Living with Giants: Finding Australia’s place in a more complex world

Launch OF AUSTRALIAN STRATEGIC POLICY INSTITUTE’S (ASPI’S) STRATEGY REPORT ON THE FUTURE OF AUSTRALIAN FOREIGN POLICY 

The Australian Strategic Policy Institute has today released its latest report examining the future of Australian foreign policy and the implications for our foreign policy makers.

The report is by Dr Coral Bell, currently a Visiting Fellow in the Strategic and Defence Studies Centre at the Australian National University, and titled “Living with Giants: Finding Australia’s place in a more complex world”. 

The report looks at the prospective context of Australian foreign policy making over the next 20 years, with a particular attention to the impact of demographic change and population growth.

“Dr Bell makes a case that Australia’s regional and global commitments may be not only compatible but complementary.
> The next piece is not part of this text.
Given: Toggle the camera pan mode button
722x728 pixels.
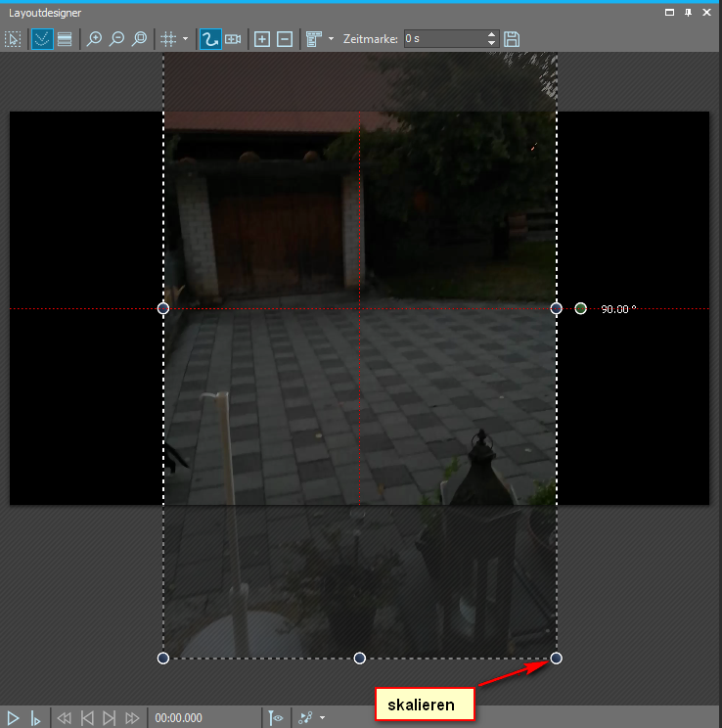Looking at the screenshot, I should click(233, 39).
Her two central concepts, the emergence of a regional security community and the global concert of powers, are seen as future diplomatic patterns, both likely to emerge from the pressures of change during the next few decades.” ASPI Director, Peter Abigail says.

The prospect of a ‘global concert of powers’ may seem more remote in the present unipolar world of the US paramountcy, but the paper argues that the unstoppable and accelerating process of the redistribution of power has brought the end of that world much closer.

“In other words, the international context within which Canberra must make its policies is transforming itself into a society of giants.” Dr Bell states.

Of the nineteen polities projected to have populations over 100 million in 2020, Dr Bell says that ten of them are in Australia’s region of direct interest and primary strategic concern. 

The paper looks at likely diplomatic friction points and makes several recommendations to aid Canberra policy makers.